婚後の話 1

◇籠の目

南富山行きの路面電車の窓に映る山々が雪を冠のようにして空との境界線をはっきりと分かち、私たちを見ていた。12月の空はすっきりと青く、東京よりも水分を含んだ空気にほっとする。私たちは富大で電車を降りた。新井五差路さんの歩幅が大きく、気づいたらずっと先にいて私を呼んでいた。「はやめに行かないと、雨が降ったらみれません」と、立山が見えなくなる心配をしてくれた。呉羽山の民芸村から頂上まで、まだあと15分はかかりそうだ。ここに来てから2日間晴れていることを、売薬資料館の籠を見ながら伝えると、「う~ん」と言って、金藤さんが来る1週間前はずっと雨でしたよ、と五差路さんは眉を下げた。

私は東京で夫が私に「あげた」という、籠を探していた。結婚する前に、確かにもらった気もするのだが、どうにも思い出せない。私は富山に仕事の用事もあることもあって、その、「籠」に似たものがありそうな民芸村に来た。正直、日常の中ではそんな些細なことは忘れている。しかし、富山に1週間行くという予定が立ったところで、急にその籠についてを思い出した。私たちはとても現代的な夫婦で、仕事では別々の苗字を使い、指輪などもいらず、つまりモダンな生活を志向した。ただ、名前や所有物については旧社会批判もあったが、「墓を守って行く」といったことについて、私はとても興味があった。それは歴史的、民俗学的な興味からであり、日々、手製の神棚に手を合わせて自身の心を安らがせていることによる、「習慣的な癒し」に後押しされた魅力であった。私も夫も、それぞれが自由だ。しかし、それは私達らしく無い、とても旧社会的なものの裏返しばかりを求めてしまうが故の振る舞いなのではないか?「籠」は、彼の曽祖母のものであったらしい。部屋の畳の中にあると、なんでも捨ててしまう彼でも、捨てることすら忘れてしまうくらいの自然な雰囲気で、ついに残しておいてしまったらしい。私たちはとても自由で、自立していて、だからこそ死んだ時にどちらの墓に入るか?といったような、避けては通れないはずの議論を、いつもし損なった。彼の家は何度か跡継ぎが途絶え、墓は分からず、一番古いものといえば籠だったそうだ。彼の、学校の先生をしていたという祖母の手先は器用で、手編みのベレー帽を見ると、ああ、こうやって昔籠を組んだ遺伝子が混じっているのかもしれない、と、思いを馳せることがあった。

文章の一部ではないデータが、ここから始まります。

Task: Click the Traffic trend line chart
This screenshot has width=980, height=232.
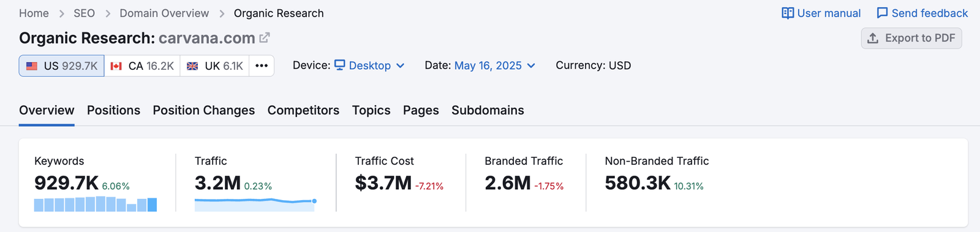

敬う気持ちと同時に、ある程度、触れてはいけないような、禁忌こそ感じた。人は恐れによって人を支配してはならないといったようなことが、おそらく「新しい社会」に生きる現代的先進的な人々に課されている。しかし、人間は、恐れているものについてを優先し、愛しているものについては簡単に壊してしまうような性質を持っている。人間という、身体的に見て脆いものが、代々守ってきたものを簡単に紛失していいわけがない。

私は結婚し、自由であるはずなのに、何かを恐れている。もらったはずの籠を、日常の中では紛失している。だから、せめて民族民芸村に来て、ああこういうものか、と見て、言い方を間違えてしまうかもしれないが、なんだこんなものかと諦めてしまいたい。夫が忙しくて、私は時間があった去年の冬の話だ。

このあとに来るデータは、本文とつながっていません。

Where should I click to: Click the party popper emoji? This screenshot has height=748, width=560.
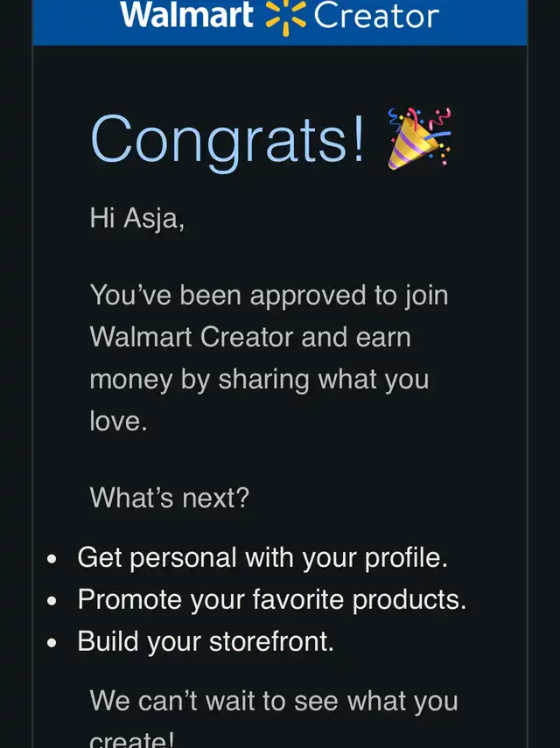click(419, 139)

呉羽山の頂上に登ると、立山連峰が視界に収まらないほどの大きさで目に飛び込んで来た。とたん、私は脳の中でキリキリと稜線を引いて行く。子供の時に鉛筆で写生をするようになってから、私は何かものが目に入ったら、即座に心で線を引いてしまう。木にも、雲にも、山にも。境界線を強い線でひいたら、反対側はぼかし、立体感を出していく。そうやって、画面の中の材質の違いを強調するのだ。よく見て、形をとらえ、画面の中で再構成する。脳写生は私の癖であり、習慣だった。量感を、線で構成していく。全く違うものが隣り合った時には、はっきりとキワを描く。きっちりとキワを目立たせる時は、こことそこは違うものであるのだと警戒するような気分で、清々しかった。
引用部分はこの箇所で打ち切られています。